GOAL OF THE EXERCISE:
Leave out the pictures and copy every record exactly.

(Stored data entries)
[Start of section]

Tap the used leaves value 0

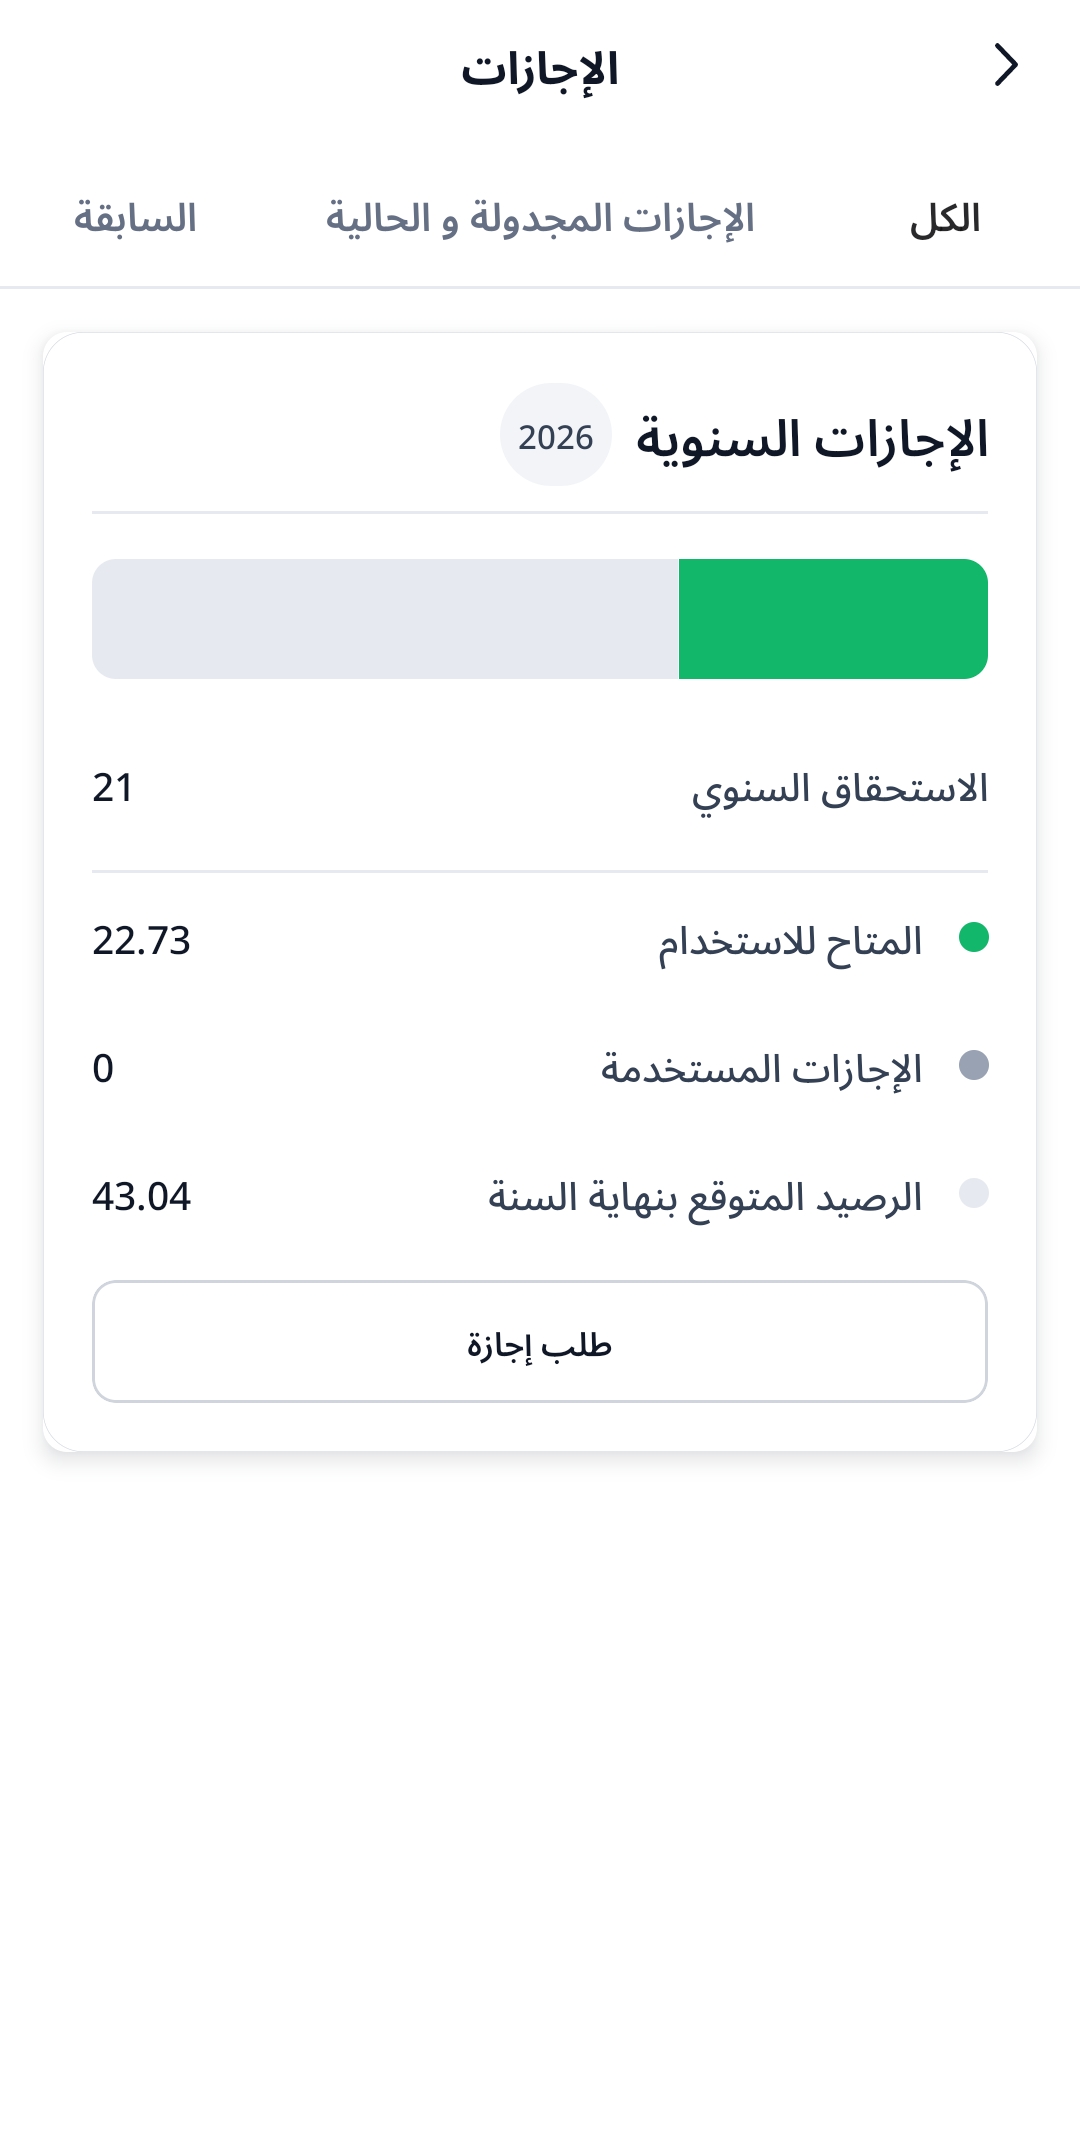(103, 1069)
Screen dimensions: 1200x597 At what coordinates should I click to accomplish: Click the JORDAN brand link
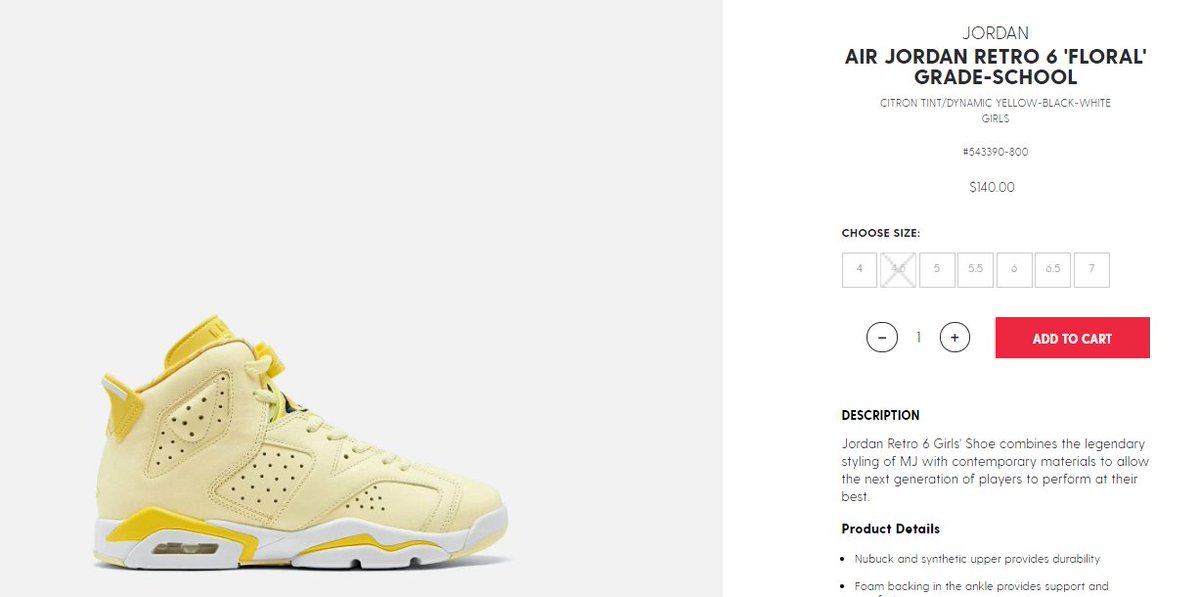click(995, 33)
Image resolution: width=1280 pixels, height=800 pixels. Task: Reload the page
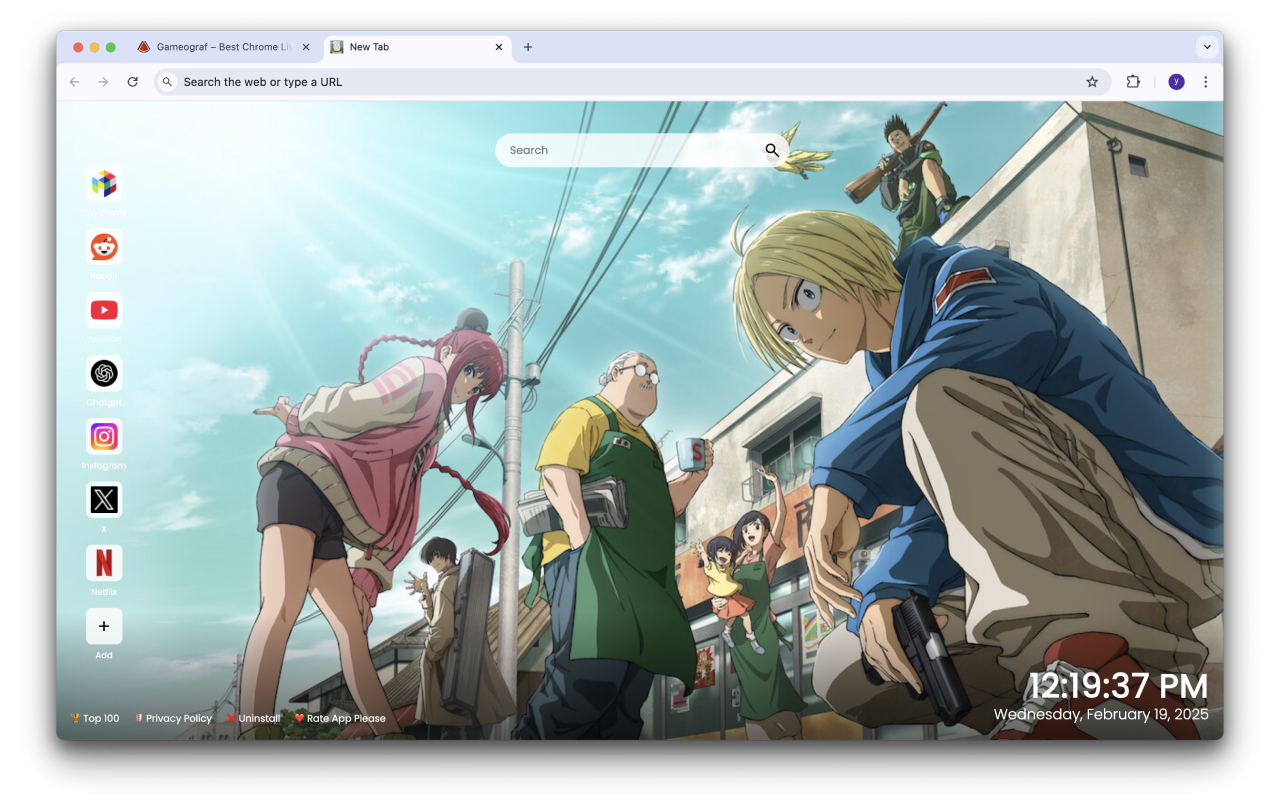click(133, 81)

[End of section]

ANSWER TO THIS TASK:
Tap the used leaves value 0

(103, 1069)
Screen dimensions: 1200x597 At what coordinates should I click to accomplish: Click the JORDAN brand link
click(995, 33)
Image resolution: width=1280 pixels, height=800 pixels. Task: Reload the page
click(133, 81)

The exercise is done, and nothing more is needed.